Y, entonces, aparecen unas chispas de esperanza cuando veo que no todos son indiferentes. Hoy vi llorando –una vez más– al comandante de los bomberos Iván Galloso, jefe de estructuras, tratando de explicar por qué no pudieron rescatar a Jovi y Jorge Luis. Se nota que trata de ponerse serio, pero es más fuerte la impotencia de no haber podido sacarlos del infierno.

Los bomberos son los únicos que están cabizbajos. Ellos siguen trabajando en la zona del incendio y, en vez de estar agotados, se les ve y escucha acongojados. No es justo que ellos sientan alguna responsabilidad.

En este, como en todos los incendios, faltó agua. Qué presión puede haber si sacan agua de una piscinita que es llenada cada cinco minutos por una cisterna. Es una locura.
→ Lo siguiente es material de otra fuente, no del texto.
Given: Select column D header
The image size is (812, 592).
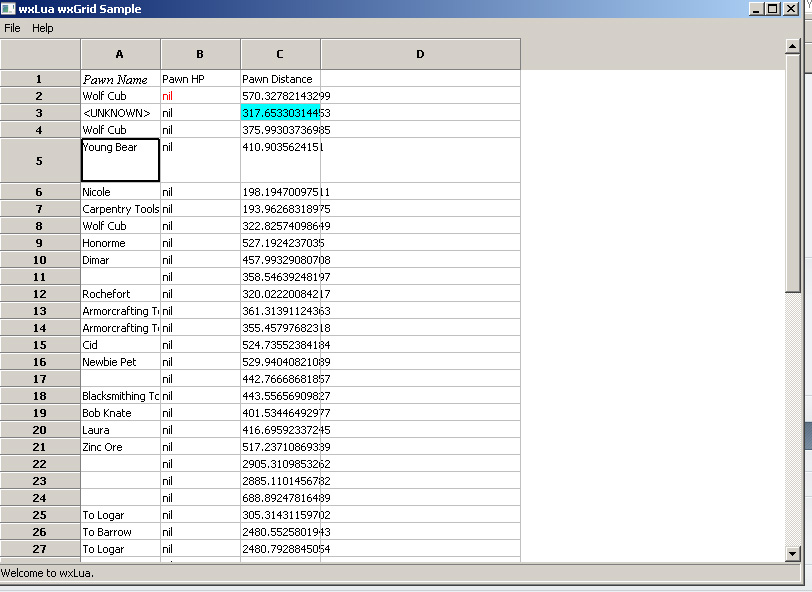Looking at the screenshot, I should click(x=420, y=54).
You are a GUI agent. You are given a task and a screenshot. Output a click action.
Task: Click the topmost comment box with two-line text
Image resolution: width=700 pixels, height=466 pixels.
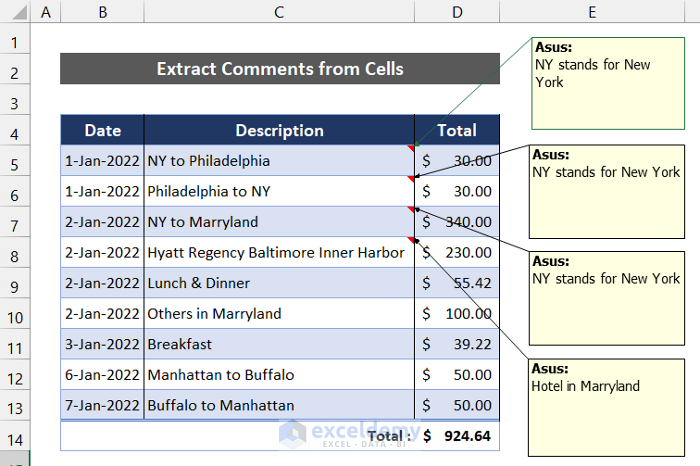coord(594,84)
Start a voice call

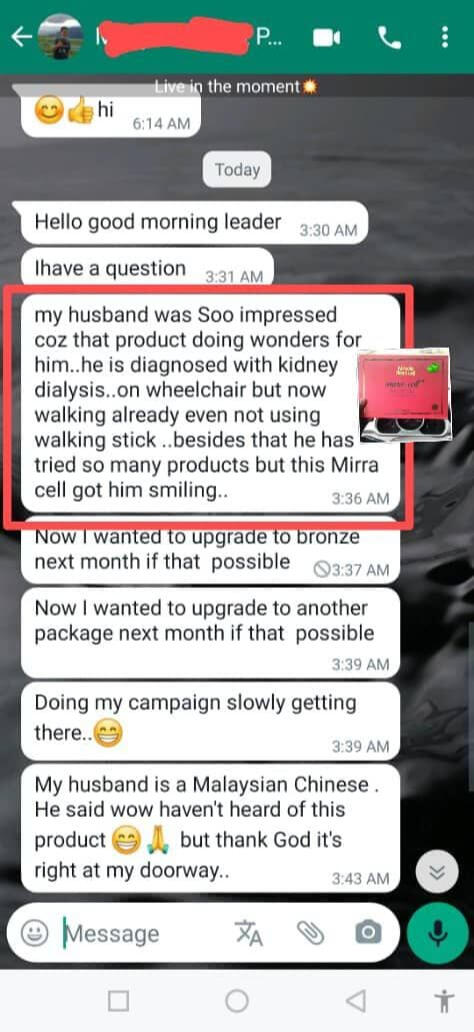pos(390,38)
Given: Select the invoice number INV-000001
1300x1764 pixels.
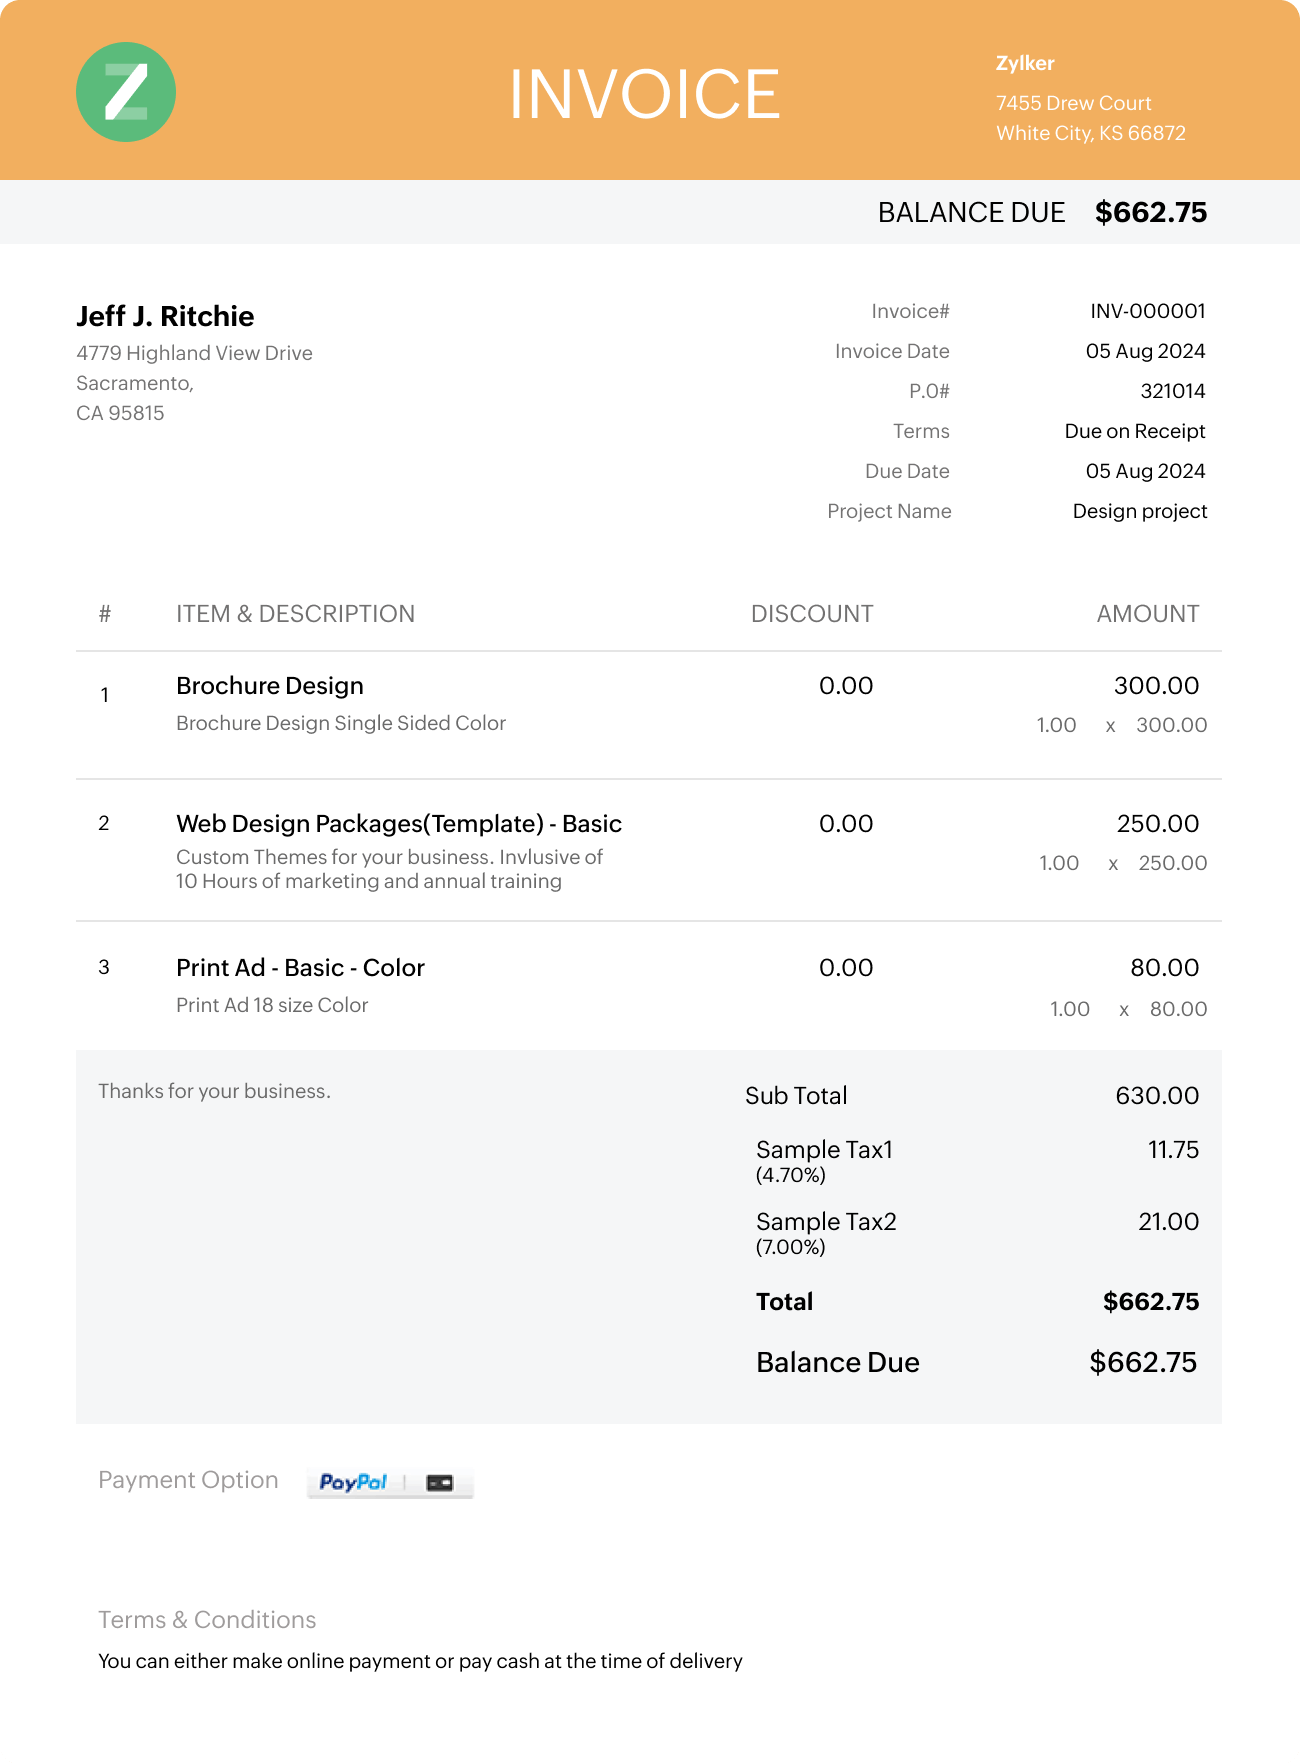Looking at the screenshot, I should coord(1147,311).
Imaginen la desesperación de los bomberos al tener que esperar que llegue otra cisterna mientras las llamas se volvían más fuertes y llegaban al container de donde Jovi y Jorge Luis pedían auxilio.

Esas lágrimas, comandante, significan que todavía somos más los peruanos solidarios y compasivos que no perdemos la esperanza de que algún día este país será más justo.